Чтобы не томить мать, которую уже начинало беспокоить непонятное поведение сына, Кирилл напрямик объяснил ей свою затею:

- Еду на восток, - сказал он. - Пора свет повидать.

Мать ужаснулась и попробовала было отговорить Кирилла, но, когда в качестве последнего аргумента сказала сыну, что тот живет не как все, Кирилл лишь усмехнулся:

- Видишь ли, ма, люди не могут быть одинаковыми. Они не доски в заборе.

И мать больше не стала спорить с ним, потому что достаточно наслушалась от сына умных рассуждений и знала его упрямый нрав. Она не обижалась на Кирилла, но ей было очень грустно оставаться одной и опять подолгу ждать коротких сыновних писем.
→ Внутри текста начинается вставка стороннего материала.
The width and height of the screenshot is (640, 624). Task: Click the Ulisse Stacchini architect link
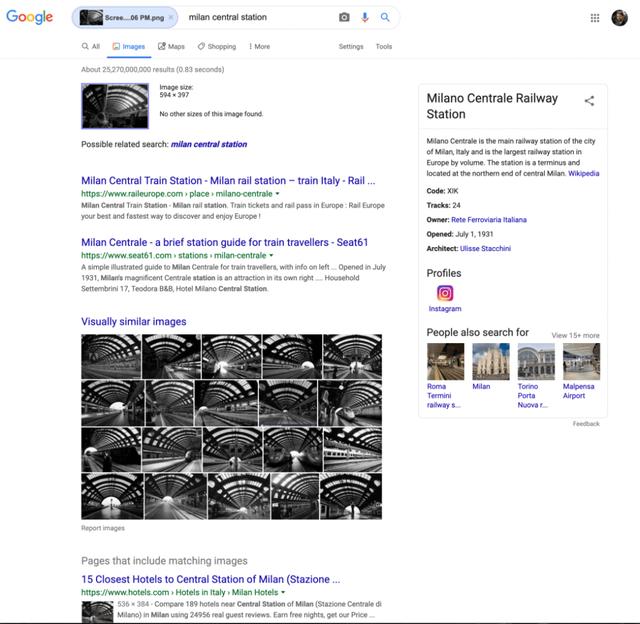pyautogui.click(x=485, y=248)
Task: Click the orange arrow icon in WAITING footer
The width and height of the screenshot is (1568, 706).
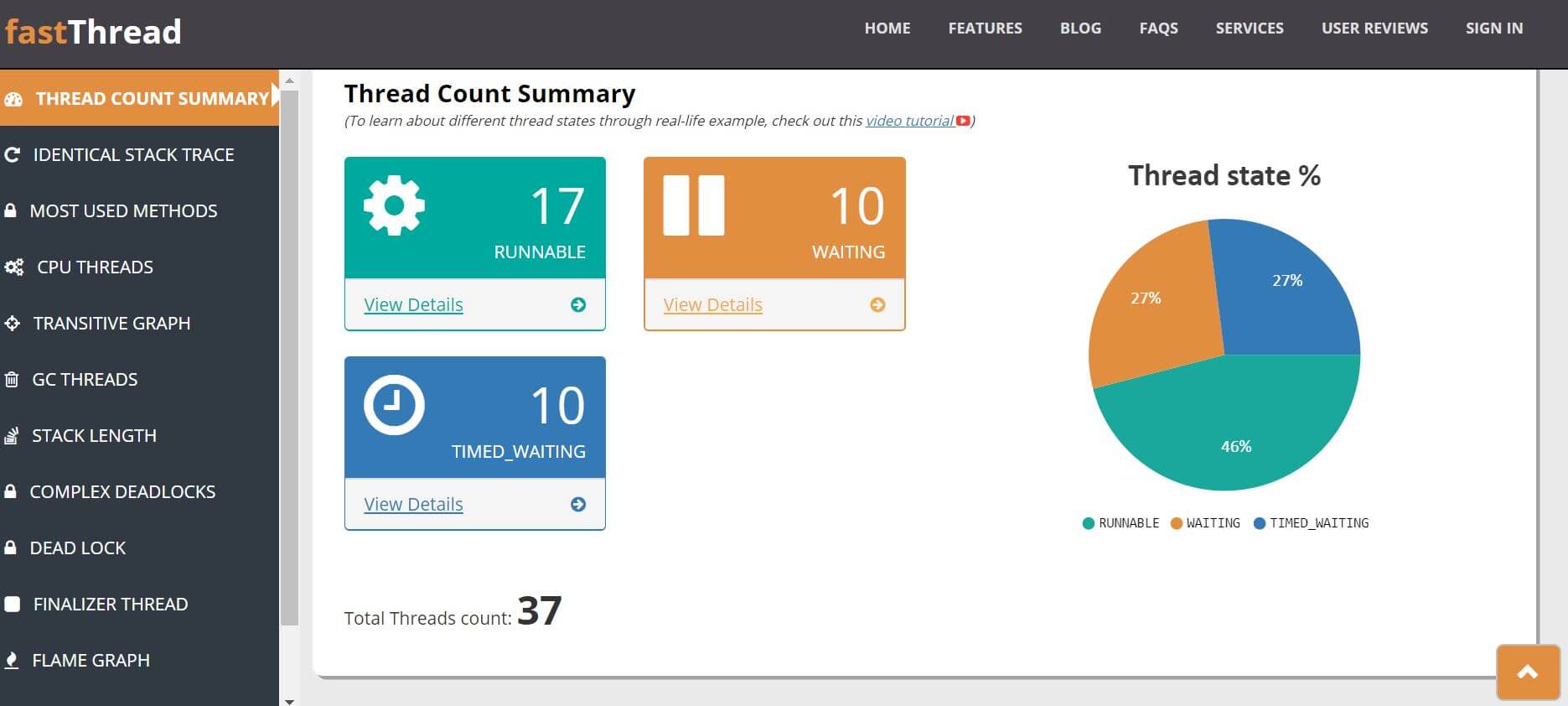Action: pyautogui.click(x=877, y=305)
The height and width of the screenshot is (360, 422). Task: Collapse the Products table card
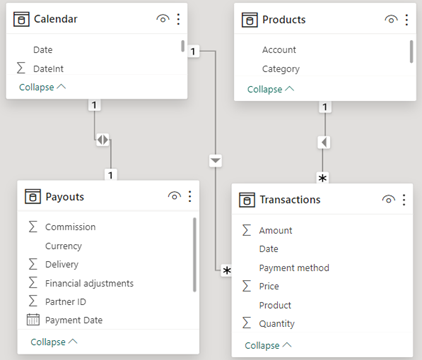point(271,89)

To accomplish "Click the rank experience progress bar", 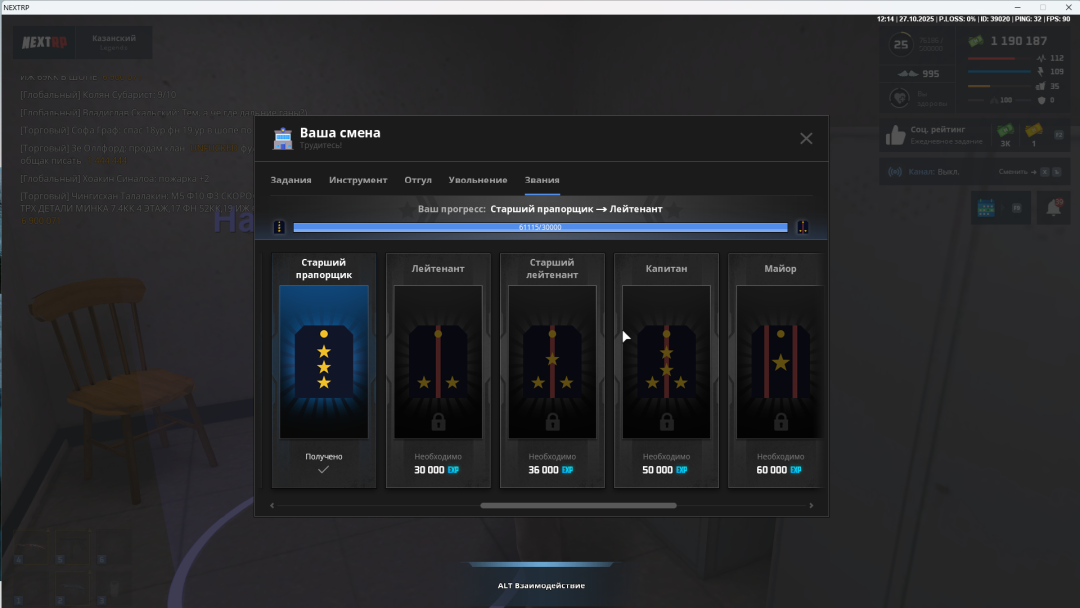I will coord(540,227).
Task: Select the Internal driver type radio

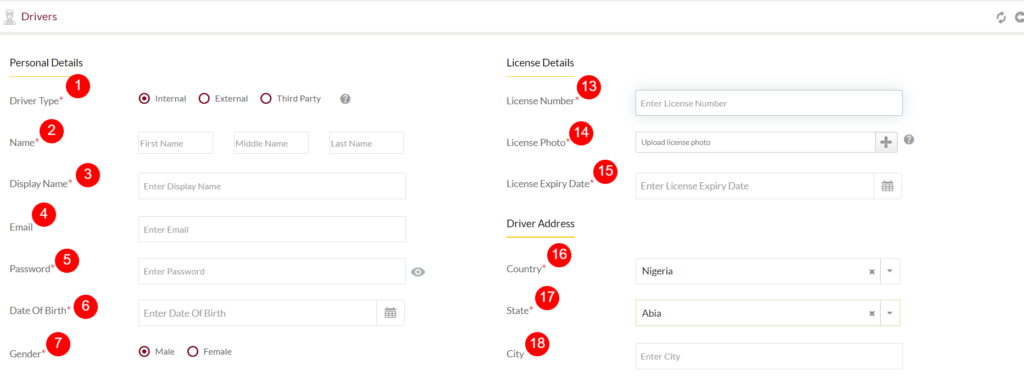Action: [x=144, y=99]
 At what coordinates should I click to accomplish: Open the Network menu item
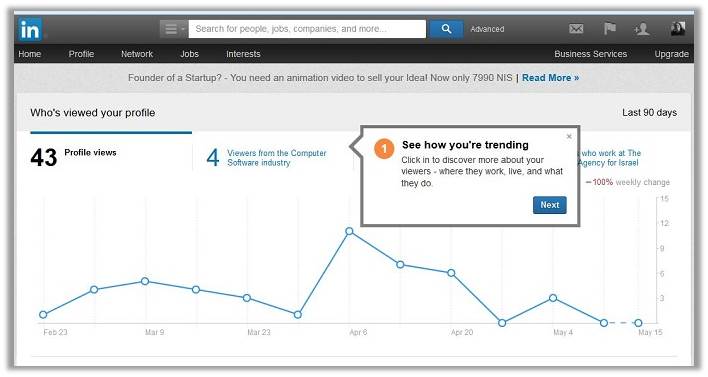[137, 54]
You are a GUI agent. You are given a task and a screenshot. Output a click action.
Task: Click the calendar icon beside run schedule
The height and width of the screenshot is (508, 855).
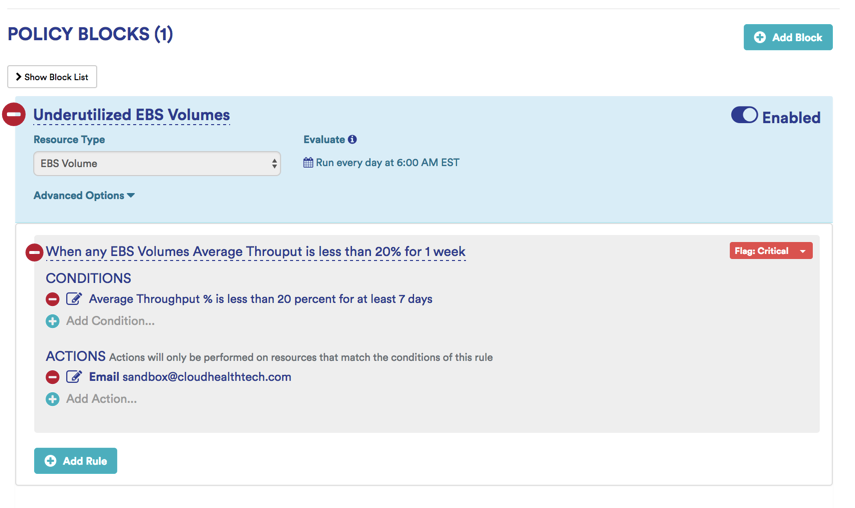click(308, 163)

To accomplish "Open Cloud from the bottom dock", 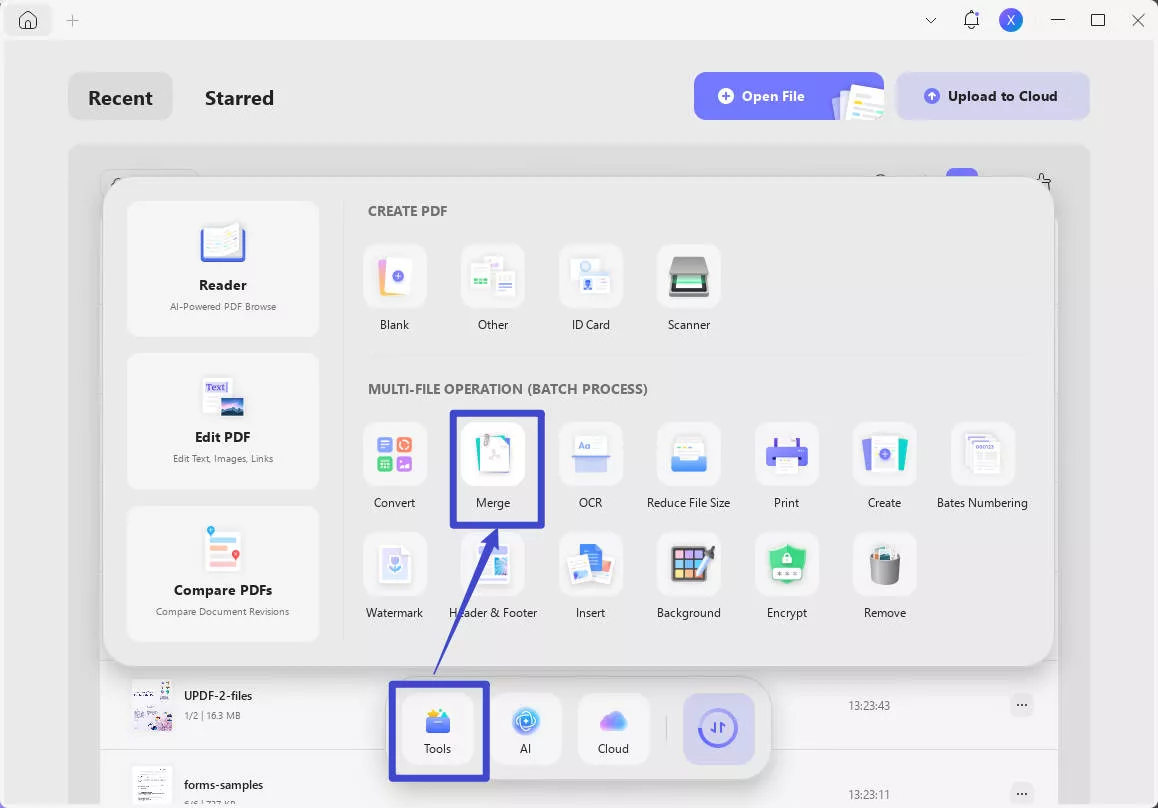I will point(613,729).
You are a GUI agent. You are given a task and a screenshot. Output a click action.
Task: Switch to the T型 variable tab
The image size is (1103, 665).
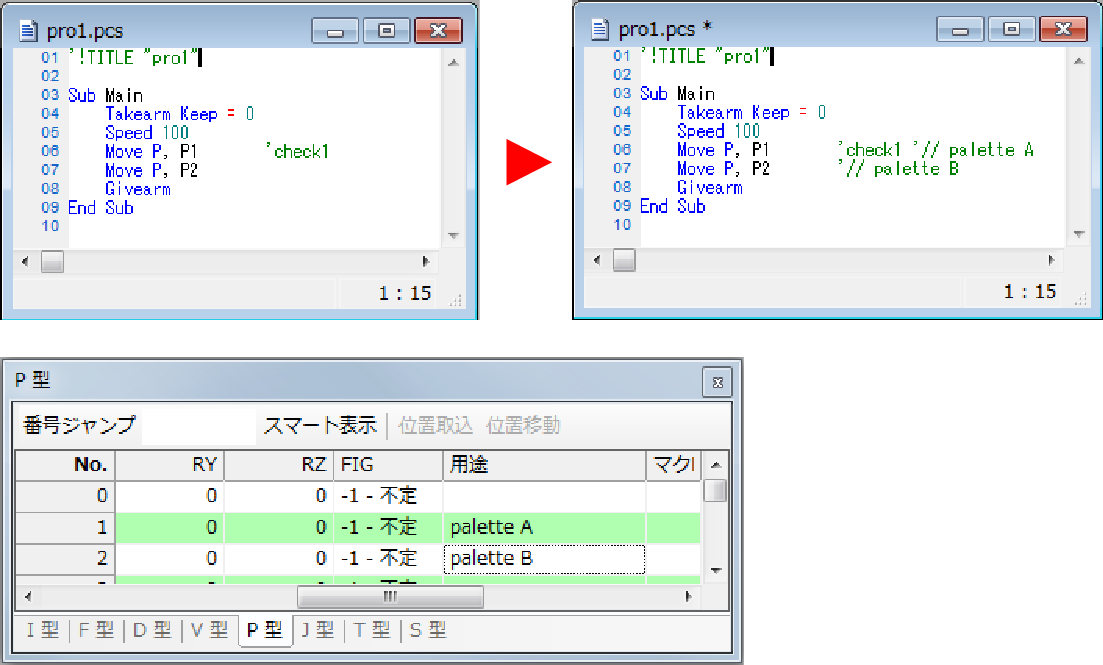tap(372, 630)
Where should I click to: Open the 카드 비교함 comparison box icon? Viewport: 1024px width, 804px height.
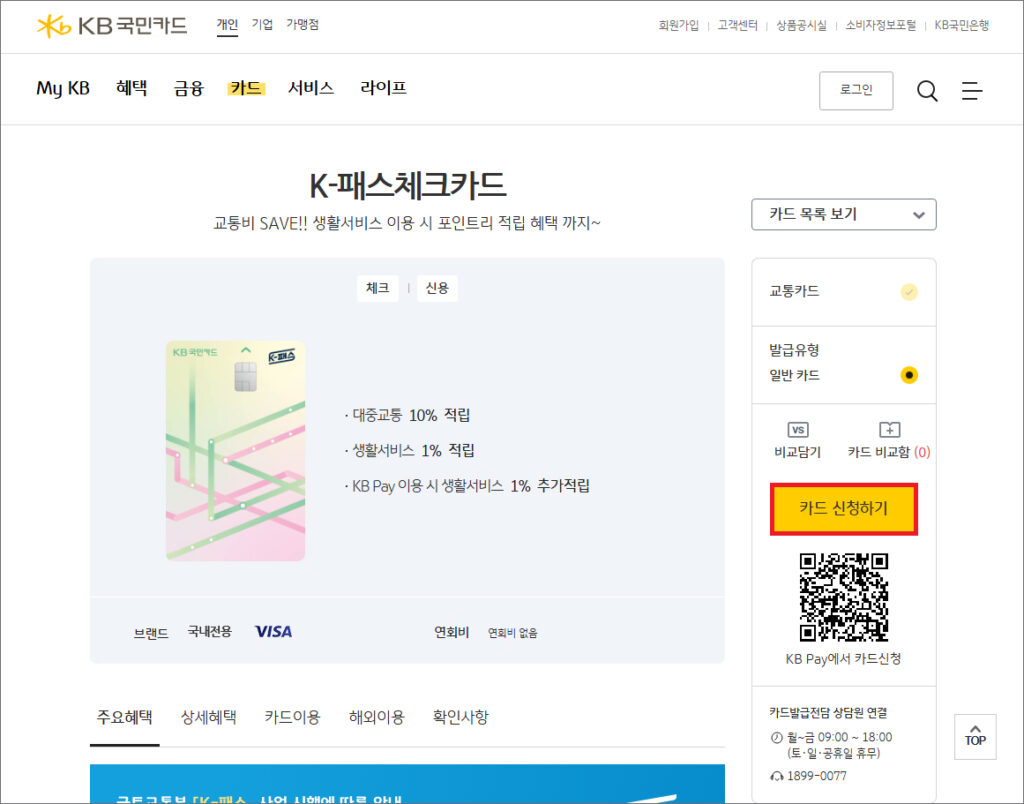click(888, 438)
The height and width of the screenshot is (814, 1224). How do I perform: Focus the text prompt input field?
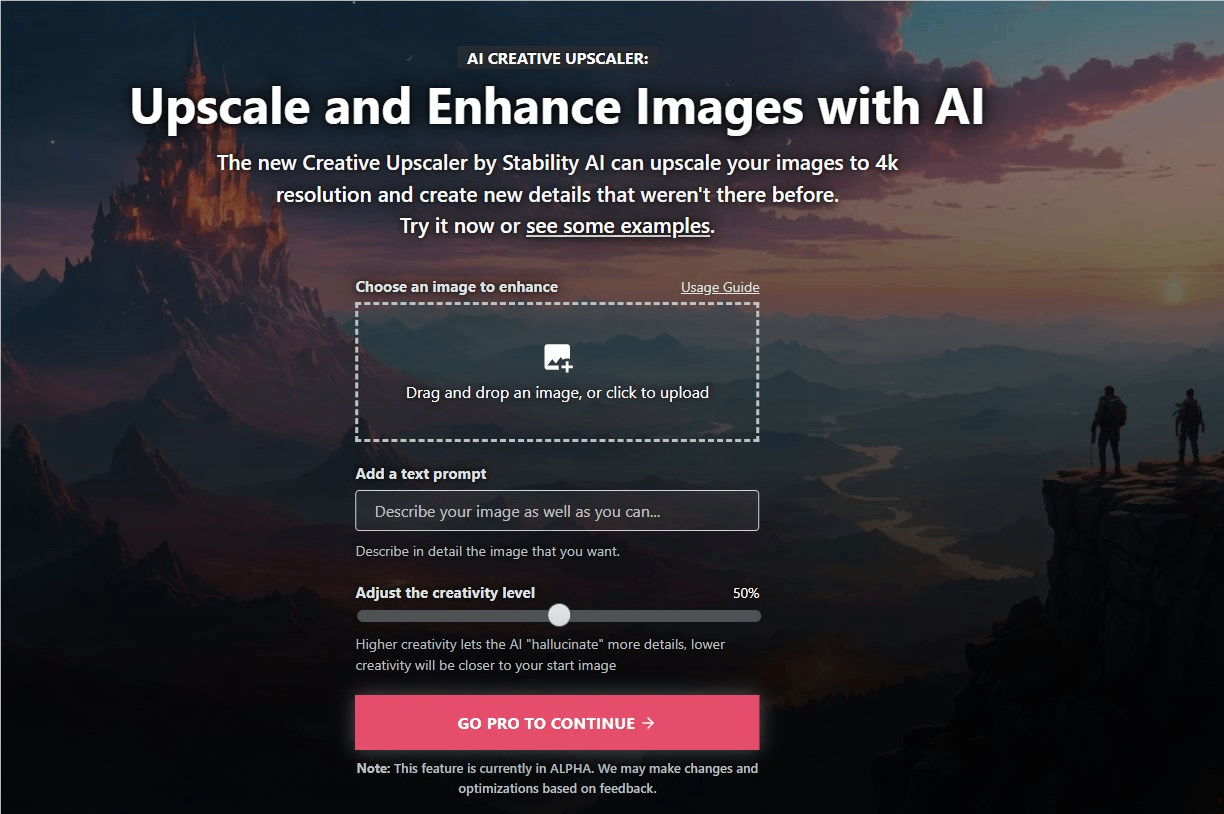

На заводе Кирилл проработал до осени. От китобоя не было ни слуху ни духу. Наверное, он гонялся в океане за своим Моби Диком, и это немного расстраивало планы Кирилла. Отныне ему приходилось надеяться только на самого себя. Конечно, такая неувязка не могла существенно отразиться на всем предприятии, разве что прибавлялось хлопот. Но от них нигде нельзя было избавиться, и, рассудив так, Кирилл взял расчет и стал собирать чемодан.